» **Problem to work on**
Your answer must consist solely of the line containing "Sortera (455, 584)" and each line after it through the end of the data, copied exactly.

Segment Start: Provided data

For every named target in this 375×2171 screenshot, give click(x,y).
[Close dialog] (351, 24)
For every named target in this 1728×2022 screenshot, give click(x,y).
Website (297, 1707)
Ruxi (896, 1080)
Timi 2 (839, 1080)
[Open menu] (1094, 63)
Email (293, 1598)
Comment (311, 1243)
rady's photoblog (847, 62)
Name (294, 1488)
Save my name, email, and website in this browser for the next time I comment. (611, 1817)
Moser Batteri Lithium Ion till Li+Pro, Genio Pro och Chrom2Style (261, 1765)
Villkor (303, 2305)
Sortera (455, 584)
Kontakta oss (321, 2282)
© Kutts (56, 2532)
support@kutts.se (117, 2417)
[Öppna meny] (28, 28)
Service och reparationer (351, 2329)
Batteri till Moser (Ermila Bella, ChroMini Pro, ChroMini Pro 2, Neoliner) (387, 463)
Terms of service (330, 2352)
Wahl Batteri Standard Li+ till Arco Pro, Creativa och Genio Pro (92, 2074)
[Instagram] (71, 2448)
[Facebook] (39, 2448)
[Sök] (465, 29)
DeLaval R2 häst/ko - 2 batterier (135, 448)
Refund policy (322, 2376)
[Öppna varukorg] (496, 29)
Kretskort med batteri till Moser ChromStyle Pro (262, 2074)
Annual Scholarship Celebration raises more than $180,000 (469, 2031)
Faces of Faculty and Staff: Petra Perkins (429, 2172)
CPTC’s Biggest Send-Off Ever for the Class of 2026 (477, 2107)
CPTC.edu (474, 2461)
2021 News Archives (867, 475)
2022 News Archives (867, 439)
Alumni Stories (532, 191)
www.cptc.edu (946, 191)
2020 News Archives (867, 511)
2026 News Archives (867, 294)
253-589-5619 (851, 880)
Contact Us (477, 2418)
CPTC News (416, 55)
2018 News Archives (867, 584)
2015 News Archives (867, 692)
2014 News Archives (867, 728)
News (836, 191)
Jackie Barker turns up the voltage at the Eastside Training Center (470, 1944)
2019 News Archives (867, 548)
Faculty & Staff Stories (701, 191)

Segment End: Provided data

» **Result of the task**
Sortera (455, 584)
Kontakta oss (321, 2282)
© Kutts (56, 2532)
support@kutts.se (117, 2417)
[Öppna meny] (28, 28)
Service och reparationer (351, 2329)
Batteri till Moser (Ermila Bella, ChroMini Pro, ChroMini Pro 2, Neoliner) (387, 463)
Terms of service (330, 2352)
Wahl Batteri Standard Li+ till Arco Pro, Creativa och Genio Pro (92, 2074)
[Instagram] (71, 2448)
[Facebook] (39, 2448)
[Sök] (465, 29)
DeLaval R2 häst/ko - 2 batterier (135, 448)
Refund policy (322, 2376)
[Öppna varukorg] (496, 29)
Kretskort med batteri till Moser ChromStyle Pro (262, 2074)
Annual Scholarship Celebration raises more than $180,000 (469, 2031)
Faces of Faculty and Staff: Petra Perkins (429, 2172)
CPTC’s Biggest Send-Off Ever for the Class of 2026 (477, 2107)
CPTC.edu (474, 2461)
2021 News Archives (867, 475)
2022 News Archives (867, 439)
Alumni Stories (532, 191)
www.cptc.edu (946, 191)
2020 News Archives (867, 511)
2026 News Archives (867, 294)
253-589-5619 (851, 880)
Contact Us (477, 2418)
CPTC News (416, 55)
2018 News Archives (867, 584)
2015 News Archives (867, 692)
2014 News Archives (867, 728)
News (836, 191)
Jackie Barker turns up the voltage at the Eastside Training Center (470, 1944)
2019 News Archives (867, 548)
Faculty & Staff Stories (701, 191)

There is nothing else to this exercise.